INPUT FOR THIS TASK:
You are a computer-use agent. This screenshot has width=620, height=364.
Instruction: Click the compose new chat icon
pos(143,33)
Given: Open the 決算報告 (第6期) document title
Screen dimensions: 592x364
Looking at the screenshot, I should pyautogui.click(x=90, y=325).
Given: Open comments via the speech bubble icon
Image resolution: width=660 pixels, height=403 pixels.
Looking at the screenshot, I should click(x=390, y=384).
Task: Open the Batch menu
* * *
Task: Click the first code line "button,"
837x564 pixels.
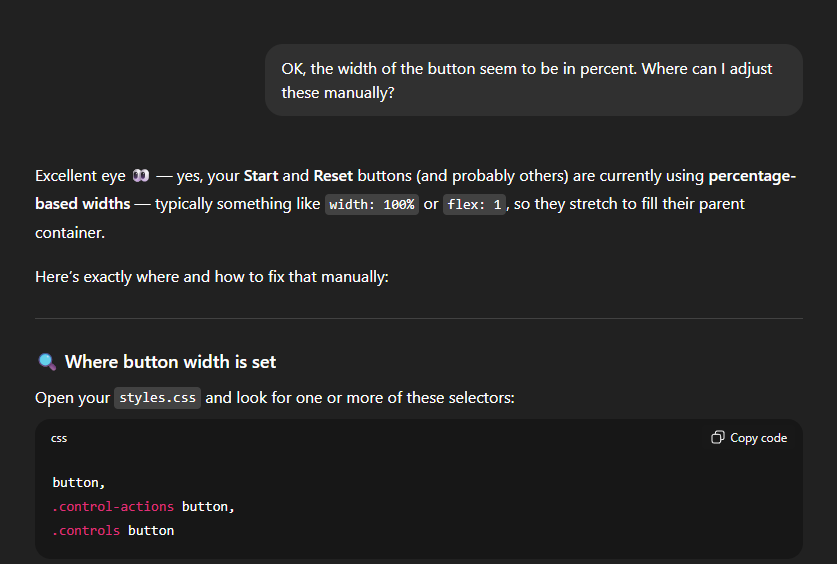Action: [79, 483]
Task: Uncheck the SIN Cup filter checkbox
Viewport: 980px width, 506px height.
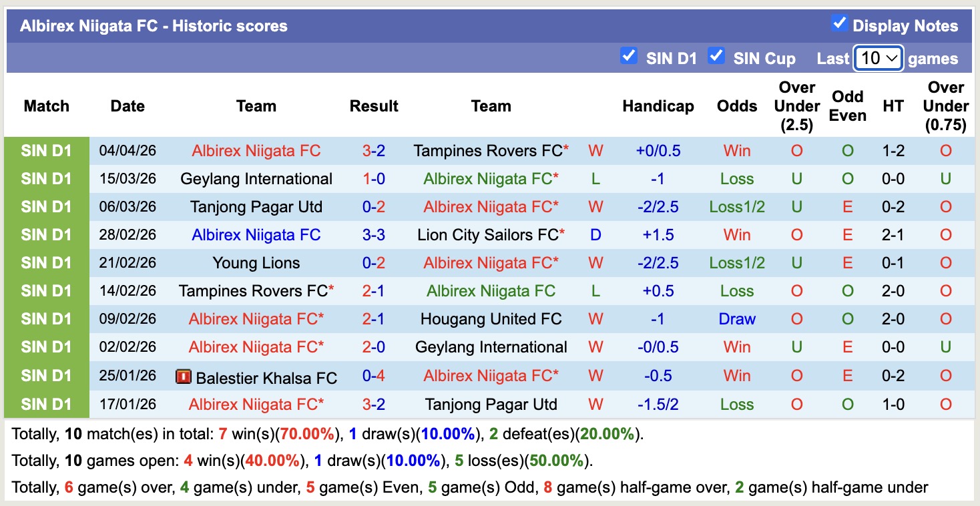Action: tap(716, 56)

WORK TO COMPLETE: In the material above, find the line containing "Given: Open comments" and the line containing "Task: Open the Batch menu", then write out exactly those two lines and every line between them, and nothing more.

EXERCISE ANSWER:
Given: Open comments via the speech bubble icon
Image resolution: width=660 pixels, height=403 pixels.
Looking at the screenshot, I should click(x=390, y=384).
Task: Open the Batch menu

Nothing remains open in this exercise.